Regular expressions is a great tool for searching patterns in text. But I always found it unnatural for text editing. The group logic works as a post-processor and can be complicated. Here I propose an extension to the regular expression language for pattern matching and text modification. I call it transductive regular expressions or simply trre.

It introduces the : symbol to define transformations. The simplest form is a:b, which replaces a with b. I call this a transductive pair or transduction.

To demonstrate the concept, I have created a command line tool trre.
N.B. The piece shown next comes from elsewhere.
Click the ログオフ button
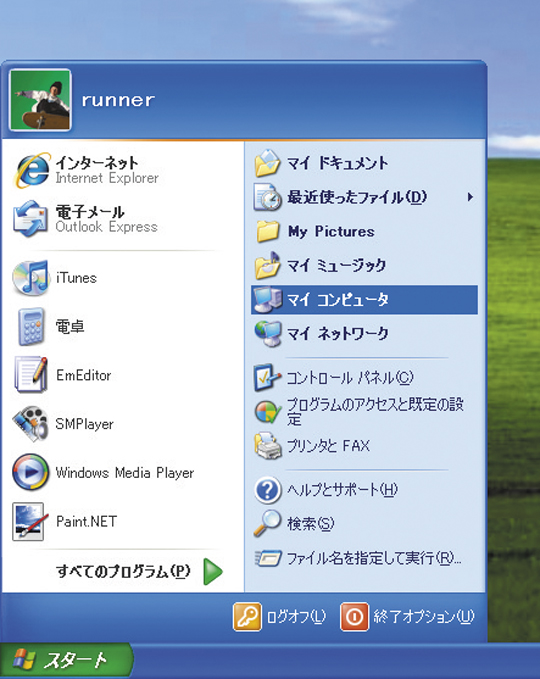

It feels similar to the grep -E command.

Examples

Basics

To change cat to dog we use the following expression:

$ echo 'cat' | trre 'c:da:ot:g'

dog

A more readable version:

$ echo 'cat' | trre '(cat):(dog)'

dog

It can be used like sed to replace all matches in a string:

$ echo 'Mary had a little lamb.' | trre '(lamb):(cat)'

Mary had a little cat.

Deletion:

$ echo 'xor' | trre '(x:)or'

or

The expression (x:) could be interpreted as of translation of x to an empty string.

Insertion:

$ echo 'or' | trre '(:x)or'

xor

We could think of the expression (:x) as of translation of an empty string into x.

Regex over transductions

As for normal regular expression we could use alternations with | symbol:

$ echo 'cat dog' | trre 'c:bat|d:hog'

bat hog

Or use the star over trre to repeat the transformation:

$ echo 'catcatcat' | trre '((cat):(dog))*'

dogdogdog

In the default scan mode, star can be omitted:

$ echo 'catcatcat' | trre '(cat):(dog)'

dogdogdog

You can also use the star in the left part to "consume" a pattern infinitely:

$ echo 'catcatcat' | trre '(cat)*:(dog)'

dog

Danger zone

Avoid using * or + in the right part, as it can cause infinite loops:

$ echo '' | trre ':a*'      # <- do NOT do this

...

Instead, use finite iterations:

$ echo '' | trre ':(repeat-10-times){10}'

repeat-10-timesrepeat-10-timesrepeat-10-timesrepeat-10-timesrepeat-10-timesrepeat-10-timesrepeat-10-timesrepeat-10-timesrepeat-10-timesrepeat-10-times

Range transformations

Transform ranges of characters:

$ echo "regular expressions" | trre  "[a:A-z:Z]"

REGULAR EXPRESSIONS

As more complex example, lets create a toy cipher. Below is the Caesar cipher(1) implementation:

$ echo 'caesar cipher' | trre '[a:b-y:zz:a]'

dbftbs djqifs

And decrypt it back:

$ echo 'dbftbs djqifs' | trre '[a:zb:a-y:x]'

caesar cipher

Generators

trre can generate multiple output strings for a single input. By default, it uses the first possible match. You can also generate all possible outputs.

Binary sequences:

$ echo '' | trre -ma ':(0|1){3}'

000
001
010
011
100
101
110
111

Subsets:

$ echo '' | trre -ma ':(0|1){,3}?'


0
00
000
001
01
010
011
1
10
100
101
11
110
111

Language specification

Informally, we define a trre as a pair pattern-to-match:pattern-to-generate. The pattern-to-match can be a string or regexp. The pattern-to-generate normally is a string. But it can be a regex as well. Moreover, we can do normal regular expression over these pairs.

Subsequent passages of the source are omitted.